The entry (genkan), kitchen (daidokoro), bath room (sento) and toilet room (benjo) are usually the only specific-use rooms, which are arranged off one large main area called the ima. Hallways are wood-floored, while thick straw mats called tatami cover the floors in the rest of the house. The rooms are divided by fusuma, interchangeable wood and paper doors. There are generally no rooms called bedrooms or other types of living spaces in the house; these rooms are separated by lighter wood and paper sliding screens called shoji that allow light to pass through. Whenever a larger or smaller space is needed, you can simply remove or add more shoji. More modern houses may have designated bedrooms and living areas as well as all-wooden floors and Western-style furniture, but still retain elements of the traditional home.
Regular shoes are never worn inside a traditional Japanese home; this is another echo of the Shinto philosophy of cleanliness, as well as practical when your floors are straw mats. and most furniture is low on the floor. Instead, outdoor shoes these are left in the genkan and slippers are worn (there are also separate slippers to wear to the toilet, to keep your other slippers clean).
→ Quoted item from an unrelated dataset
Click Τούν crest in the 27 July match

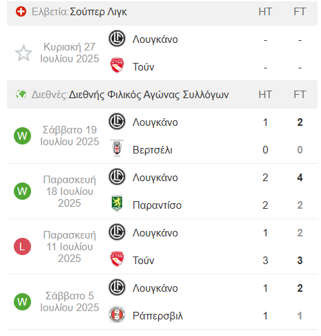(117, 65)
Since the traditional soaking bath is about relaxation and not cleanliness for the Japanese, you would never find a toilet in the same room as a bathtub (ofuro). Besides the tub, the sento also has a separate area to shower off dirt before bathing. The sento may also be a waterproof room to make cleaning it easier. The benjo is usually a tiny space and could contain either a modern bidet-style toilet or a squat toilet. Japanese kitchens are typically equipped with a one or two burner gas range, a broiler, a microwave and a small refrigerator.
Another element you might find accompanying a traditional Japanese home/transition from homes to gardens…Traditional Japanese gardens can be found outside private homes as well as public spaces. There are many different types, but most contain the same basic elements and emphasize Zen Buddhist ideals of tranquility and contemplation. Typically, the gardens are enclosed, with fencing or hedges. If at a private residence, the house is often set in the center of the garden for maximum viewing potential. Water is also a necessary element (although there are all-stone and dry gardens as well). Of course, the water may not always be from a natural source; constructed ponds and water basins are common but must be built of natural materials to fit into the Zen philosophy. Flowing water sources should run from east to west, so that the path of the sun follows the water. Bamboo is often used to replenish the water supply. Japanese gardens are green year-round, with flowering plants only in the spring. There is generally more emphasis on stones and their placement than the plants. Not only are they used for walkways, they are also placed in symbolic groupings.